Ace detectives Nick Once and Lacey Again – subduing criminals with love and tenderness – this fall on the new, kindler, gentler ABC…

The Show

(Reviewer’s Note: Get a program folks, you’re gonna need it…)

Created by the excellent producing team of Marshall Herskovitz and Ed Zwick and starring former Rocketeer, Bill Campbell and one of the former Sisters, Sela Ward, O&A featured a unique storytelling method that took you into the heads of the characters through black and white “sit-down” interviews where they got to riff on what they were feeling during a given situation. Sometimes they’d be solo, sometimes group efforts. They were nice additions to a surprisingly gripping storyline of these two single parents who were trying to cope with their respective family problems while unexpectedly being hot for each other. Sela Ward stars as Lily Manning, a 40-something mother of two daughters, Grace (Julia Whelan), 15 and Zoe (Meredith Deane), 10, who discovers that her restaurateur husband, Jake (Jeffrey Nordling), has been screwing around on her.

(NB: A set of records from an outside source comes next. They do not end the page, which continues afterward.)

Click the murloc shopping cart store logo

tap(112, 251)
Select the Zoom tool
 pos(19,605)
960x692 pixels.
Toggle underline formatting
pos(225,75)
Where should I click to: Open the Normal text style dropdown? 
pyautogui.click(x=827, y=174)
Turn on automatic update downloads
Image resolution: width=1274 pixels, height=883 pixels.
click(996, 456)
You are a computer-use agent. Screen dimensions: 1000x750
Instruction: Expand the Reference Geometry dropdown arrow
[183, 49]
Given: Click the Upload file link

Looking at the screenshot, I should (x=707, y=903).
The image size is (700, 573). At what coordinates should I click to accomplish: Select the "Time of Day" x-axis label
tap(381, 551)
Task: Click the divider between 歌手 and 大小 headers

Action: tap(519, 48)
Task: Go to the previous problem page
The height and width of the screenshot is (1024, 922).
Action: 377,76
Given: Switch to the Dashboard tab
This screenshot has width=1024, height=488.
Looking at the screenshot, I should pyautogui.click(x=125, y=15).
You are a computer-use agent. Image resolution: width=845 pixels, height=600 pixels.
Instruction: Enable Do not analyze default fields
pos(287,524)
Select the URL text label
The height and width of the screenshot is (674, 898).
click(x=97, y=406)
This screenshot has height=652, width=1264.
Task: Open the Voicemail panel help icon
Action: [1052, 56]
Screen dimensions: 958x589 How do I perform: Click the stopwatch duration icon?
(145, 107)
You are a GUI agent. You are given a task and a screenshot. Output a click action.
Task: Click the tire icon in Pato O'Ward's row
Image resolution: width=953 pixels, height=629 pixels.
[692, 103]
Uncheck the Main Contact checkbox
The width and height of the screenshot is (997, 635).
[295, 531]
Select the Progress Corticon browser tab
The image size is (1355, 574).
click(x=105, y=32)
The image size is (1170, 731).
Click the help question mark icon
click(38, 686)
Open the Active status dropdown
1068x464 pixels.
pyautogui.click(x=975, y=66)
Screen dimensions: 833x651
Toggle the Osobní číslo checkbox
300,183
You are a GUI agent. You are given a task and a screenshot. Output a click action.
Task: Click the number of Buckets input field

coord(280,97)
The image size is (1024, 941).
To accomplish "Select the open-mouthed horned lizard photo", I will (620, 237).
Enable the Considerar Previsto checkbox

"Whoa momma! So that’s why they call you The Rocketeer!"

After kicking him out, Lily has to deal with the not only the emotional baggage, but also the financial as the restaurant that her father left her was failing under Jake’s management. One of the few people that Lily has to turn to is her sister, Judy (Marin Hinkle), who has her own problems trying to find a good man. Meanwhile, divorcee architect, Rick Sammler (Bill Campbell) is trying to deal with his slacker pothead son, Eli (Shane West), 16-ish and his daughter, Jessie (Evan Rachel Wood), 13-ish, who is developing an eating disorder. And Rick’s relationship with his ex-wife, Karen (a non-Borged Susanna Thompson), fluctuates between tolerable to not great to downright chilly at times.

Whereas Season 1 dealt with the developing relationship between Rick and Lily as they tried to balance a new romance with family life, Season 2 took their relationship on the permanent path as they made their way toward the subject of marriage. But along the way, they got into issues of integrating their families and dealing with their kids’ respective issues and also issues outside their relationship. Lily finds herself back into the work force for the first time since her marriage began and ends up becoming a secretary to a much younger and attractive ditz (Jennifer Crystal) at a local magazine. Meanwhile, Rick and his firm are struggling through a lucrative but problem-wrought design project called Atlantor. When an injunction is brought against the project, Karen’s law firm is the one heading the effort legally, which causes more problems.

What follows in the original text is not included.